Records from a collection:

=-=-=

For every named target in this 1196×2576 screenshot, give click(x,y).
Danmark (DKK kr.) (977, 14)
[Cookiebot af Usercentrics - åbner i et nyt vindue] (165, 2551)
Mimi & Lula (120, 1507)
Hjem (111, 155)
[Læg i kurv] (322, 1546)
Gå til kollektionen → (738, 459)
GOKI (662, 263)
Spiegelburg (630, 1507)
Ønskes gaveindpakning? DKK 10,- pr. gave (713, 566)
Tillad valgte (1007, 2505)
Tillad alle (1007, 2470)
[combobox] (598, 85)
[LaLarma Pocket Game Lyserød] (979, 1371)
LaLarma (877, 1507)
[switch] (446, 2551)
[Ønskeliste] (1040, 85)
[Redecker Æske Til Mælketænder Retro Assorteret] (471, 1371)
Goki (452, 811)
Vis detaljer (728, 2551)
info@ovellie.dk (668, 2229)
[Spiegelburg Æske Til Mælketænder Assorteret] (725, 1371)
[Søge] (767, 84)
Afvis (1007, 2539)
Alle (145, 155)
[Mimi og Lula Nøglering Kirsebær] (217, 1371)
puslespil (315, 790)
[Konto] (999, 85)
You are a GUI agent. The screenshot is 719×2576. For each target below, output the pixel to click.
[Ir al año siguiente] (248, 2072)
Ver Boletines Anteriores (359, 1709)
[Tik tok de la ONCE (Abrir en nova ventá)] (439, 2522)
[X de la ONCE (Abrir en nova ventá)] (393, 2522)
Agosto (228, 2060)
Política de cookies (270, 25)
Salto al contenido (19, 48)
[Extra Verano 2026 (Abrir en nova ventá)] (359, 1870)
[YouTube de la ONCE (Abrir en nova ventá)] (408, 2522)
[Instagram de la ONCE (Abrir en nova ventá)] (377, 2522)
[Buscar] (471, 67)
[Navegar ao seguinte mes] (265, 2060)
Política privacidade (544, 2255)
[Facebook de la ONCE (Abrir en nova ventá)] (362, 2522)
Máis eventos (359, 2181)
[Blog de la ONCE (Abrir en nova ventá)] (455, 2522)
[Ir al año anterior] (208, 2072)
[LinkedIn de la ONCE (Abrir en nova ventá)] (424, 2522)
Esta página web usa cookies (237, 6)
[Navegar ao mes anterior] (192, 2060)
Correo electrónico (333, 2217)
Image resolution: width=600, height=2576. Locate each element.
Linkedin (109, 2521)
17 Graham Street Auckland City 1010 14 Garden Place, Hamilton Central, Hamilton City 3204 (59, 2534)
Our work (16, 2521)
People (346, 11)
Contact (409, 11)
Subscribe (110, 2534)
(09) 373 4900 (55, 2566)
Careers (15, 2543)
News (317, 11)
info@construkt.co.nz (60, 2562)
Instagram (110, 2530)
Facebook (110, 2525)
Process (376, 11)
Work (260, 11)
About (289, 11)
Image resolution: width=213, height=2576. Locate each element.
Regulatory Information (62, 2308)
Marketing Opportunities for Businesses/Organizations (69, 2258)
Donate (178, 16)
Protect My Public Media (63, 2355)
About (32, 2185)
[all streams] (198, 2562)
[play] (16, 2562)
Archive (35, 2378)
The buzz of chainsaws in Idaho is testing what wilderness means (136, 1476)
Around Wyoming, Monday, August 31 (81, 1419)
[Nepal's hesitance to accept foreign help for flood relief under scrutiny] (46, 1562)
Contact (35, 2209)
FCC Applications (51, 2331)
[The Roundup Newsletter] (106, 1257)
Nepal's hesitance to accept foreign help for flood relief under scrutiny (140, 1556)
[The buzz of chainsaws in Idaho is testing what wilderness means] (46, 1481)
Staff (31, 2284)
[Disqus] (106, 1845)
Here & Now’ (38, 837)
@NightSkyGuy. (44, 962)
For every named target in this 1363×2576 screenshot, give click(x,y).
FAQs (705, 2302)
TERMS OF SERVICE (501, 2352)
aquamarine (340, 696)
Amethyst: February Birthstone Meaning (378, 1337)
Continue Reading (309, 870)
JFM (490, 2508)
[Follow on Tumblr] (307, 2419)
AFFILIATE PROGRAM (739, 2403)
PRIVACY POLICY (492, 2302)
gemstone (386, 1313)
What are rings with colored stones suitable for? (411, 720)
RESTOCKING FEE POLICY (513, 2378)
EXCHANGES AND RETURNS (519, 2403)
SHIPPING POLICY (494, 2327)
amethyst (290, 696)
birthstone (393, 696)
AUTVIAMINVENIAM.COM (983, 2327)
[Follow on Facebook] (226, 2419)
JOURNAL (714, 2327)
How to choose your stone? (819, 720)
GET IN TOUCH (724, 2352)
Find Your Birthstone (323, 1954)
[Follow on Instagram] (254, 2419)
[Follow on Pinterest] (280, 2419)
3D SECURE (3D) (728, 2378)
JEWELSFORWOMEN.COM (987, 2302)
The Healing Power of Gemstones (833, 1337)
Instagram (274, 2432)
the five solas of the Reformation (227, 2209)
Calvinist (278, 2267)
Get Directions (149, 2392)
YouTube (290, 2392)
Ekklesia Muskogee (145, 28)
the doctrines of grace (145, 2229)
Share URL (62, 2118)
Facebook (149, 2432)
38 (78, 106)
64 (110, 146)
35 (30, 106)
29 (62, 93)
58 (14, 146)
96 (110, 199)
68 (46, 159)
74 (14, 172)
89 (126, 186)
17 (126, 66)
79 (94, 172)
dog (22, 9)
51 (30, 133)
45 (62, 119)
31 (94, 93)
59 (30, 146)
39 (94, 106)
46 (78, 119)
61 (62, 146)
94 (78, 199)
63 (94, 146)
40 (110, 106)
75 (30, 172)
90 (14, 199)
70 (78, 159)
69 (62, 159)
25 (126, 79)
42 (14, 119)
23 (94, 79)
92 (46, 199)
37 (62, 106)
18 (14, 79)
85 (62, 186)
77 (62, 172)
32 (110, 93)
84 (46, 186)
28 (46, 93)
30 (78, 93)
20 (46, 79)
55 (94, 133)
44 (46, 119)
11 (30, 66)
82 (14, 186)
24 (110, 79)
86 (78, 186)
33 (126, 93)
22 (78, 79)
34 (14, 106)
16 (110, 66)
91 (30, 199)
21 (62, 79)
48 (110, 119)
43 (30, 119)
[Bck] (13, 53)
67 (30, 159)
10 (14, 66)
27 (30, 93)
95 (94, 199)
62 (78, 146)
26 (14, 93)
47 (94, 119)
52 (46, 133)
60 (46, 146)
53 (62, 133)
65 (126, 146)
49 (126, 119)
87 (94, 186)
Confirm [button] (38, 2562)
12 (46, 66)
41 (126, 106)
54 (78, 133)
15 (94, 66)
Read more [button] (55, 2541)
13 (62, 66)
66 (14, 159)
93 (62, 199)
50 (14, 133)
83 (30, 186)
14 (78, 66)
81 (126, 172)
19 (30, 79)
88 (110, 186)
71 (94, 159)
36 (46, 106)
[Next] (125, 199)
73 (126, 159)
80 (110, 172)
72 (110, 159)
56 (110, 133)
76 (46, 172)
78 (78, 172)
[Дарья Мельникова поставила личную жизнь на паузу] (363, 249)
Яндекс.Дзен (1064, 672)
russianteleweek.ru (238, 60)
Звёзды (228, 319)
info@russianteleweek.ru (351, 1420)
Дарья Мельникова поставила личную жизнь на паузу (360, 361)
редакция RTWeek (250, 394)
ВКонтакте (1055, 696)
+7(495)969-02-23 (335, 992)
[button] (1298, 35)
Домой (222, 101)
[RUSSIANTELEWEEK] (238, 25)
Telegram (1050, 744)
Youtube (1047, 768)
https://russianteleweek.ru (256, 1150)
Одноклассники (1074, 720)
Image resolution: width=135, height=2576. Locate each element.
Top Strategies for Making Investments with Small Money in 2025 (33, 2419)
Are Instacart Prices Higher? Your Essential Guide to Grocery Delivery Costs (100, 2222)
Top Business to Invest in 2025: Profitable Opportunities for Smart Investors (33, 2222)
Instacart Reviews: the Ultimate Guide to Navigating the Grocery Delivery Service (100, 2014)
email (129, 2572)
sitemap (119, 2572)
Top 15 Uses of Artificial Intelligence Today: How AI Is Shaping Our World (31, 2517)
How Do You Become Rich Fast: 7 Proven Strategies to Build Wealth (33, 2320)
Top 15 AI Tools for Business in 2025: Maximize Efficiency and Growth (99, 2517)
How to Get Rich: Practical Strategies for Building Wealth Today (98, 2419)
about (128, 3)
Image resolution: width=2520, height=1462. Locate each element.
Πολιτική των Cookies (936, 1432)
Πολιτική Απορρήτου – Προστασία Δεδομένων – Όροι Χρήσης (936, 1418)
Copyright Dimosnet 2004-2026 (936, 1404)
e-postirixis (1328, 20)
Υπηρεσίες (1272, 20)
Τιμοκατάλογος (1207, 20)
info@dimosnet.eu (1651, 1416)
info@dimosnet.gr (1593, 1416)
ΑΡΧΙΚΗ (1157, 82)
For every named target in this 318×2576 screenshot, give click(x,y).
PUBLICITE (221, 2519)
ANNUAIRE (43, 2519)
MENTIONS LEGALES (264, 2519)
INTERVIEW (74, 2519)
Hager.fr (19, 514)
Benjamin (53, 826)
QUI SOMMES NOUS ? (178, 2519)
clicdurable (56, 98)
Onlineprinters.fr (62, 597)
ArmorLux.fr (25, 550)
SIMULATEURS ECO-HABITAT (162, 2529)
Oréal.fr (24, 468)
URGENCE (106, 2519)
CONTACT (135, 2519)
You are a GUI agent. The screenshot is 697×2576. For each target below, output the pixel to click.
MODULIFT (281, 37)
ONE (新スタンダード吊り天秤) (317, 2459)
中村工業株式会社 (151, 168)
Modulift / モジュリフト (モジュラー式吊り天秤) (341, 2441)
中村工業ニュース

=-=-=

→ **What you have to do**
Reproduce every line from the entries that holds the word "Assorteret".

→ **Reply**
[Redecker Æske Til Mælketænder Retro Assorteret] (471, 1371)
[Spiegelburg Æske Til Mælketænder Assorteret] (725, 1371)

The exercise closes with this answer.